Main design features
To minimize the risk of false alarms the failure has to be detected for minimum time duration of 10 seconds.
To simplify the mounting the unit is fitted with plug-in type of connectors.
Key characteristics
  • Leakage monitoring with 10 sec alarm delay
  • Wide resistance range, 0-100 kOhm
  • Wide temperature range -20 to +50 ºC (-4 to +122 ºF)
  • Max load output 250 VAC 3 ampere
  • Connection via plug in connectors
  • DIN-rail mounted
Technical specifications
Leakage detection treshold   < 100 kOhm
Alarm on delay 10 seconds
Ambient operating temperature -20 to +50 ºC (-4 to +122 ºF)
Ambient storage temperature -30 to +80 ºC (-22 to +176 ºF)
Degree of protection IP 20, NEMA: Type 1
Housing material PPO and PC
Mounting DIN Rail 35 mm
Installation category CAT II
Pollution degree 2
Flame rate V0 (E45329)
Humidity 0-95% RH non-condensing
Dimensions 108 x 58 x 35 mm (4.25 x 2.28 x 1.38 in.)
Power supply

16907010: 110-230 VAC

16907011: 18-36 VDC, SELV or Class 2

Fuse Max 10 A
Terminal wire size Use copper (Cu) wire only. 0.2 - 2.5 mm2 flexible core, stripped length 8 mm.
Terminal tightening torque 0.56 - 0.79 Nm (5-7 lbs-in)
Power consumption < 2 W
Max load output 250 VAC 3 ampere
Altitude Max 2,000 MASL or 6,562 ft.
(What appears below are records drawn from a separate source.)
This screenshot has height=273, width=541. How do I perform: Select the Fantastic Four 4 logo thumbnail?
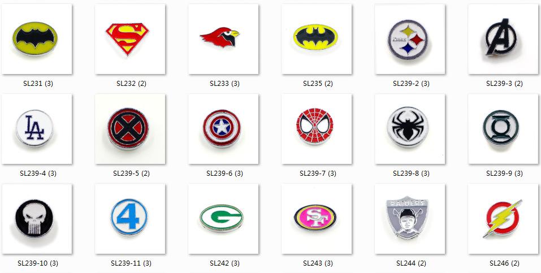pyautogui.click(x=130, y=219)

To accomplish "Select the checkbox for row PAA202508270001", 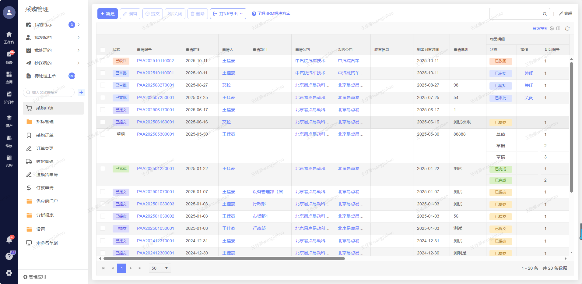I will 103,85.
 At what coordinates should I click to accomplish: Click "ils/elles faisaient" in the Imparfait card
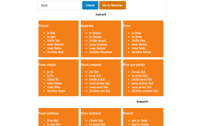coord(100,52)
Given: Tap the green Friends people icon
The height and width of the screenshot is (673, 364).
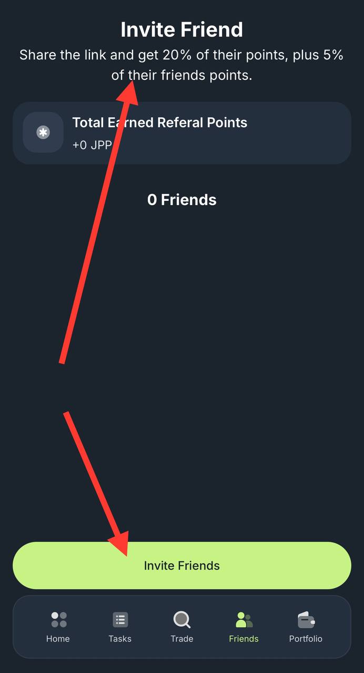Looking at the screenshot, I should coord(244,619).
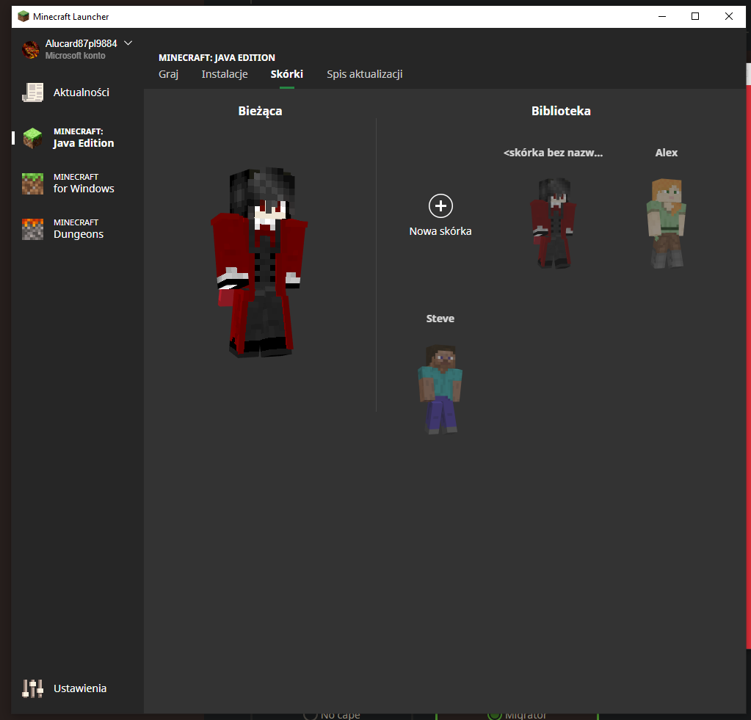Click the Aktualności newspaper icon
This screenshot has height=720, width=751.
pyautogui.click(x=33, y=92)
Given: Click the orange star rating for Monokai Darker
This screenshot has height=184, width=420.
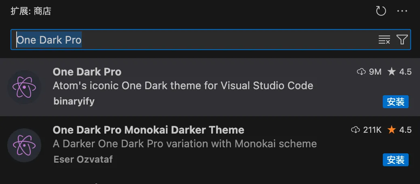Looking at the screenshot, I should click(392, 130).
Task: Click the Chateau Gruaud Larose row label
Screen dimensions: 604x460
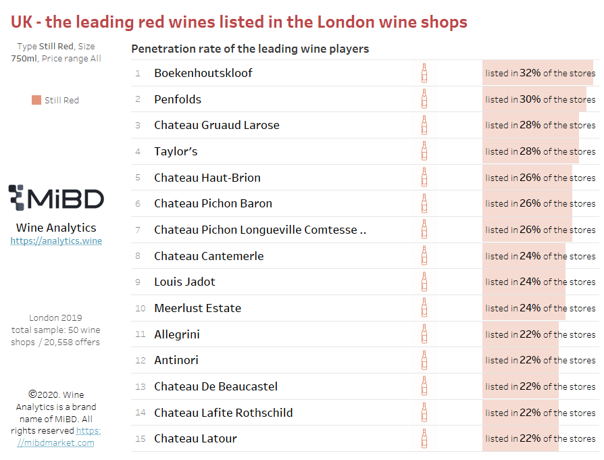Action: click(217, 125)
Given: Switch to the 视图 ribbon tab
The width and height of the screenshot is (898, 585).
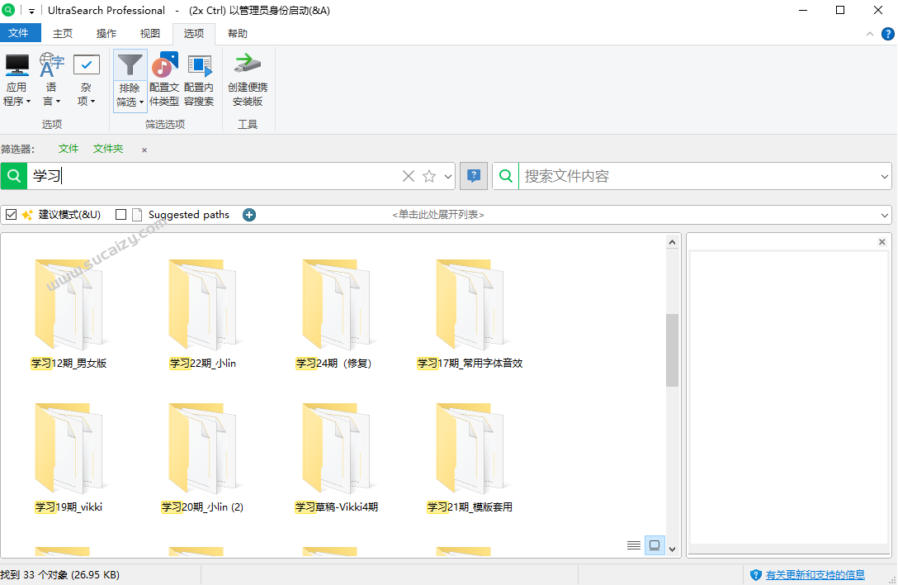Looking at the screenshot, I should coord(149,33).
AMSL
Compliance CE, CSA, C/US, UL
  • Commercial waste disposal from toilets
    Commercial wastewater from toilets comprises all sewage water flushed from toilets on commercial, industrial or public properties.
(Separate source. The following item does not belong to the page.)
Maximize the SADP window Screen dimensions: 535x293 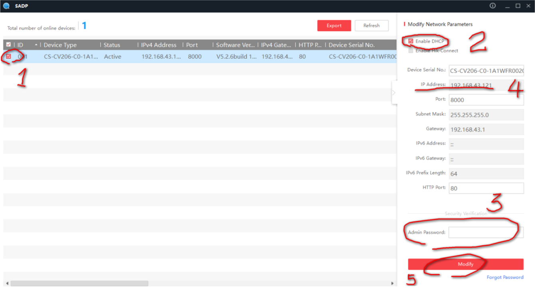click(x=518, y=6)
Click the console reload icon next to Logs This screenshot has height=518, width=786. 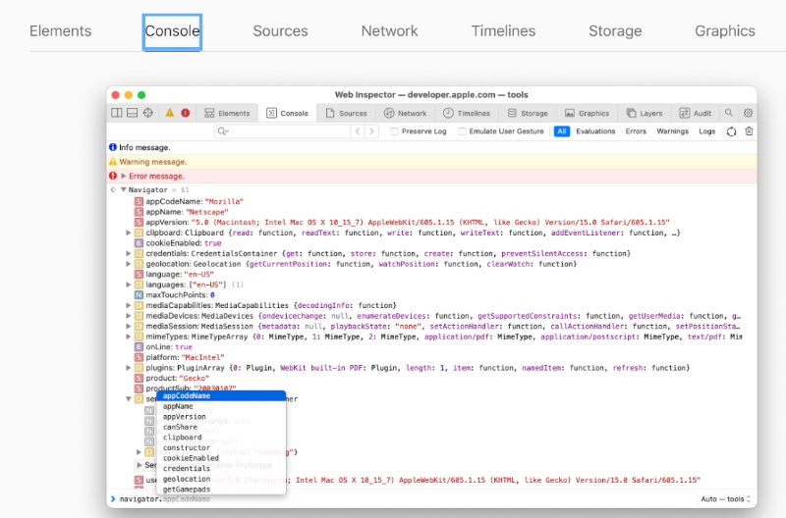click(731, 130)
  • Commercial wastewater without toilet waste
    Commercial wastewater without toilet waste includes drainage and grey wastewater.

  • Domestic waste disposal from toilets
    Domestic wastewater from toilets comprises all sewage water flushed from toilets or residential properties.
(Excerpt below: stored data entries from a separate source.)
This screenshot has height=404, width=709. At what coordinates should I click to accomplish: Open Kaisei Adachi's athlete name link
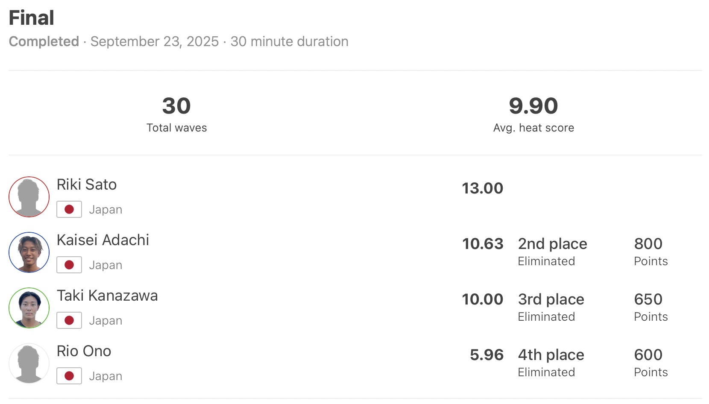tap(103, 240)
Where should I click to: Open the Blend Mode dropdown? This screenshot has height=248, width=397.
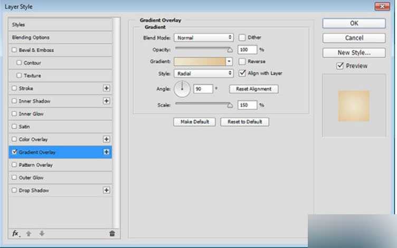(x=204, y=37)
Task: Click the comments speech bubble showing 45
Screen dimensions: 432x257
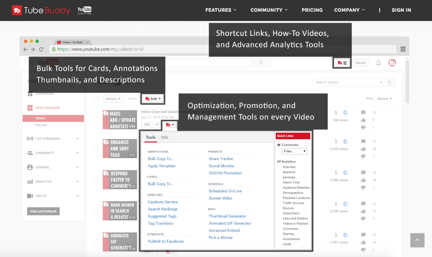Action: tap(363, 172)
  • Domestic wastewater without toilet waste
    Domestic wastewater without toilet waste includes drainage and gray wastewater.

  • Flood control
    Climate change is challenging natural disaster prevention. When water runs off the land in large quantities, Sulzer’s comprehensive range of pumps provide reliable, cost effective and efficient solutions for flood control.

  • Inlet pumping station
    Inlet pumping stations are somewhat similar to large terminal pumping stations. Depending on the depth of the incoming sewer, the lifting heads can range from around 2 up to 30 meters. To prevent hydraulic shock loads, which negatively impact the biological process, the stations often make use of variable-speed drives and/or several pumps in parallel.

  • Network pumping station
    Network pumping stations collect municipal wastewater from residential homes and communal schemes. Installed in dry or wet wells, the pumps deliver the effluent to a terminal pumping station. Since most pumping stations are not equipped with screens, the pumps must cope with difficult materials such as fibrous sanitary and packaging items.

  • Outlet pumping stations
    Outlet pumping stations are required when the level of the treatment plant is lower than that of the receiving water. This is especially true when discharging into a river, which can rise during heavy rain or flood periods, or into the sea, where the level varies with the tide. Outlet pumping stations may also be needed to compensate for increasing frictional losses in the outgoing pipe at high flows, for example in long sea outfall pipes.

  • Storm water pumping station
    During heavy rainfall, storm water pumping stations deliver large volumes of water at low head to receiving surface waters or sewers. Having long been a part of flood management, they are increasingly involved in climate adaptation strategies for low-lying coastal cities.

  • Storm water retention tank
    Storm water retention tanks act as a buffer during periods of heavy rainfall. This is increasingly important as areas become more developed, with hard surfaces such as roofs, roads and parking lots that cannot absorb the rainwater. When storm water retention tanks are implemented, gravity or pumps can be utilized to provide a reduced continuous flow into the sewer system. Sulzer expertise makes it possible to avoid peak hydraulic loads and to limit the stresses on existing sewer systems.

  • Terminal pumping station
    Terminal pumping stations receive municipal wastewater from network pumping stations. Installed in dry or wet wells, the pumps forward the medium to a treatment plant for final purification. Due to the lack of screens at most pumping stations, difficult materials such as fibrous sanitary and packaging items are a constant threat to uptime.